Reached in Quebec City, Soulanges Liberal MNA Lucie Charlebois had a different view, pointing out the large immigrant community in the region. “I don’t feel like I’m living in a strange land,” she said. “Yes immigrants must have Quebec values and must contribute to Quebec society. That concept has existed since Jean Charest was premier.”
The historic stronghold of Liberal votes in our region was questioned by Legault. “If the CAQ wasn’t there, the Liberal Party would be in power forever.” He said the Anglophone votes, and the Vaudreuil-Soulanges region is taken for granted by the Liberal Party.

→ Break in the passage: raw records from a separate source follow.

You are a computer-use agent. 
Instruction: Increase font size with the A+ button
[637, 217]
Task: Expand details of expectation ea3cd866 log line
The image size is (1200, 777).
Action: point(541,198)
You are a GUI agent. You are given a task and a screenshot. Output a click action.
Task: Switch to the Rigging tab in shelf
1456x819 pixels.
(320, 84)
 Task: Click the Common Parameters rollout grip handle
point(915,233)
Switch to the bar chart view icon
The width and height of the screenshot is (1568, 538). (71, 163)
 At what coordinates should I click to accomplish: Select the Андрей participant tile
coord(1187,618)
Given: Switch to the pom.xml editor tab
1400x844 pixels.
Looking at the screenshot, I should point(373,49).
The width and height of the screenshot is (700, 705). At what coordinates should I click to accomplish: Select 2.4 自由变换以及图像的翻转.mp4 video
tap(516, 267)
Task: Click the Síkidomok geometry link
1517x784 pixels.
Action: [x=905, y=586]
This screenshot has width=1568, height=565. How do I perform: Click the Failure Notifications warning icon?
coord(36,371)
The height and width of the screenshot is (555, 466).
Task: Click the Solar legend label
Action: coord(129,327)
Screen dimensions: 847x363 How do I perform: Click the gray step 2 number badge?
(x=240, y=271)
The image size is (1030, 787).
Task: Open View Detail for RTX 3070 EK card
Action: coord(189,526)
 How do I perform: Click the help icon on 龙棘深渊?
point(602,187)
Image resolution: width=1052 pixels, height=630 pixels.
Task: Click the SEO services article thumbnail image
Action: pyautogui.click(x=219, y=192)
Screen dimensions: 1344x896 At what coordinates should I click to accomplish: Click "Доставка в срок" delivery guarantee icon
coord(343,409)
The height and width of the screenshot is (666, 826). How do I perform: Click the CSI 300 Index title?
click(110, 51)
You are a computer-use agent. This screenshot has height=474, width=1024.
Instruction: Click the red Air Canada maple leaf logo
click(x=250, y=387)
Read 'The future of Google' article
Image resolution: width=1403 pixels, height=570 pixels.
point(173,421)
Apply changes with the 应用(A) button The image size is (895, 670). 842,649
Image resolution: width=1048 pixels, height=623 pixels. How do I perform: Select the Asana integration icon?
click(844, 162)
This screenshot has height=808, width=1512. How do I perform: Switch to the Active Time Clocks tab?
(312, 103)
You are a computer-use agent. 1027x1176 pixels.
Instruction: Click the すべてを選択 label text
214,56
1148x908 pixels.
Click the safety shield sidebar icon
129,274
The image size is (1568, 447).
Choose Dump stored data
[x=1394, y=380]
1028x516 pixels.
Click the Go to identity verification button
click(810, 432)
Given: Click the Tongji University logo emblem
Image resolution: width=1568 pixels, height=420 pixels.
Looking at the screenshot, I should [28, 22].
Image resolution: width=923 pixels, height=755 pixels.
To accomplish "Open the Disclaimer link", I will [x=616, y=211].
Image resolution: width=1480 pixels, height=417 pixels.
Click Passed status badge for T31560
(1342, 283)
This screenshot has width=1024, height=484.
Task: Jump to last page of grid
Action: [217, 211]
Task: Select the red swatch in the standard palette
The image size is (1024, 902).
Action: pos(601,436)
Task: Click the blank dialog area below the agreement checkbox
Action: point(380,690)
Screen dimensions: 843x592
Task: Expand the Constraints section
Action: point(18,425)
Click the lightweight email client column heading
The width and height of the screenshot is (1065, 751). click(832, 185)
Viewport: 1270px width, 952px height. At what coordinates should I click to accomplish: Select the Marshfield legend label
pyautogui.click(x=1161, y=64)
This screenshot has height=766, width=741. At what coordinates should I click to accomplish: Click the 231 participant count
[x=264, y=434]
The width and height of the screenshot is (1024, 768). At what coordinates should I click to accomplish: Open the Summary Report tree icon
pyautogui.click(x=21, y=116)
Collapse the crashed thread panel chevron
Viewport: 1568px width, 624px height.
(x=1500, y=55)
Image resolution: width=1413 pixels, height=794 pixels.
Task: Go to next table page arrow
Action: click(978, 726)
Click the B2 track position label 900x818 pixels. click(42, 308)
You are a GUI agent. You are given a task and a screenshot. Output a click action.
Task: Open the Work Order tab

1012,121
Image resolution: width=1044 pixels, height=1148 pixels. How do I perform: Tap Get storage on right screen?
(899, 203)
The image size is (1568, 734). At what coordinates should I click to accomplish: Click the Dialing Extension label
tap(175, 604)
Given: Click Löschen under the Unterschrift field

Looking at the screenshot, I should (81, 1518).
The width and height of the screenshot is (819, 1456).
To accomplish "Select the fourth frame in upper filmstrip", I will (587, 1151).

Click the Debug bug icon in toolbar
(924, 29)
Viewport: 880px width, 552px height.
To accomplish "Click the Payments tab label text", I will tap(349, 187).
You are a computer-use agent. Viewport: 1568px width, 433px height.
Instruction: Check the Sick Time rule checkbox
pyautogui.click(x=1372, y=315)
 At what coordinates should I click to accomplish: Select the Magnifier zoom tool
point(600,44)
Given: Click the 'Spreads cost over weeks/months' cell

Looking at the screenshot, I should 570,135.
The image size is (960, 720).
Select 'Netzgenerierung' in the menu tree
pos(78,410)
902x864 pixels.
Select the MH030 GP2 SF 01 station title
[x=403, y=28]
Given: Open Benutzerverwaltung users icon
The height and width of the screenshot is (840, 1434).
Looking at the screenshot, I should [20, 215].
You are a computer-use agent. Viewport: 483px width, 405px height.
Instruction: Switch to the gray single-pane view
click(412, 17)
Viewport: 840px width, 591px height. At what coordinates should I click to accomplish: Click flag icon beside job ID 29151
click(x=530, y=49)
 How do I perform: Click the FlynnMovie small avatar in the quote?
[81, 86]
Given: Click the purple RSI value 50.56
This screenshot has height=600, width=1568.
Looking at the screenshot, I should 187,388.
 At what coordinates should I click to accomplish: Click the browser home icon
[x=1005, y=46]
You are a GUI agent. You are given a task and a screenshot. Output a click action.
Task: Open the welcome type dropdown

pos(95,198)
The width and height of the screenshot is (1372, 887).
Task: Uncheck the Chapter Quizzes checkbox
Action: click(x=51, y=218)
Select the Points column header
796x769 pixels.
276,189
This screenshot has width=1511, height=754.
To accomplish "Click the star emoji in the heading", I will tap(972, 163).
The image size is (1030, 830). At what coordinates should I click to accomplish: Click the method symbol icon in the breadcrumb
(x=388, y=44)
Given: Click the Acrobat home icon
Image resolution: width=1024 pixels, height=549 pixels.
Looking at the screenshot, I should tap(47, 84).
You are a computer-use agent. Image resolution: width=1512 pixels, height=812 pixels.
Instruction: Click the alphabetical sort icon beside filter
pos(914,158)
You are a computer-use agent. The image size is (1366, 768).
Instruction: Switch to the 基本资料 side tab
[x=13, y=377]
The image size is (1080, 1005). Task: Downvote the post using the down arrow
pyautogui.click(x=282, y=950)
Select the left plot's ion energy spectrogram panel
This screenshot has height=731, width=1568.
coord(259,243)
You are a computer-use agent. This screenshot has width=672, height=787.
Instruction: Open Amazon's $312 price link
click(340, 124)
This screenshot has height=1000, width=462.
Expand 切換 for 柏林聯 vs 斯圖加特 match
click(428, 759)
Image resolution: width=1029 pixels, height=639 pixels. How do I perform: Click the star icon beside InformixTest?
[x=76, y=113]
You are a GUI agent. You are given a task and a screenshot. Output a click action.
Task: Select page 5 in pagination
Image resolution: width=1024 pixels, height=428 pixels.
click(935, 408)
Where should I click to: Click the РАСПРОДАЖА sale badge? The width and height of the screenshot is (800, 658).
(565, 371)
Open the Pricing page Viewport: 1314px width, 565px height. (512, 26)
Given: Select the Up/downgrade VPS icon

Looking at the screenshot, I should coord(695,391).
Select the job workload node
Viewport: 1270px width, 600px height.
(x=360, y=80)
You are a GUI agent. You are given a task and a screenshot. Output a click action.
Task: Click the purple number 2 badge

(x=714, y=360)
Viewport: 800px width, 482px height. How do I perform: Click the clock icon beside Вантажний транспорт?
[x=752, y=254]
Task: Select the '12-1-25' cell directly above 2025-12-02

“There are both Anglophones and Francophones in the Soulanges region and they’re the ones who elected me,” said Charlebois. “I don’t take any vote for granted and I never will. I meet citizens on a regular basis and I am always in my riding every weekend. I meet the media too, but I’m the type of person who goes to the people to hear what they have to say. Maybe Mr. Legault should be doing that in his own riding.”
Legault said significant differences lie between the long-discussed logistical hubs in Vaudreuil-Soulanges and Contrecoeur and while the latter is well positioned for shipping by water, Vaudreuil-Soulanges – with three major highways and two railways – is better suited. He says that area MNAs Lucie Charlebois and Marie-Claude Nichols are not strongly advocating for the logistical hub as they assume the region will continue to support the Liberal Party in the next election.
“As for the logistical hub, we’re still working on Bill 85. It’s been deposited and now we have to study it,” countered Charlebois. “If Mr. Legault had followed the work we’ve been doing in the National Assembly, he’d know that.”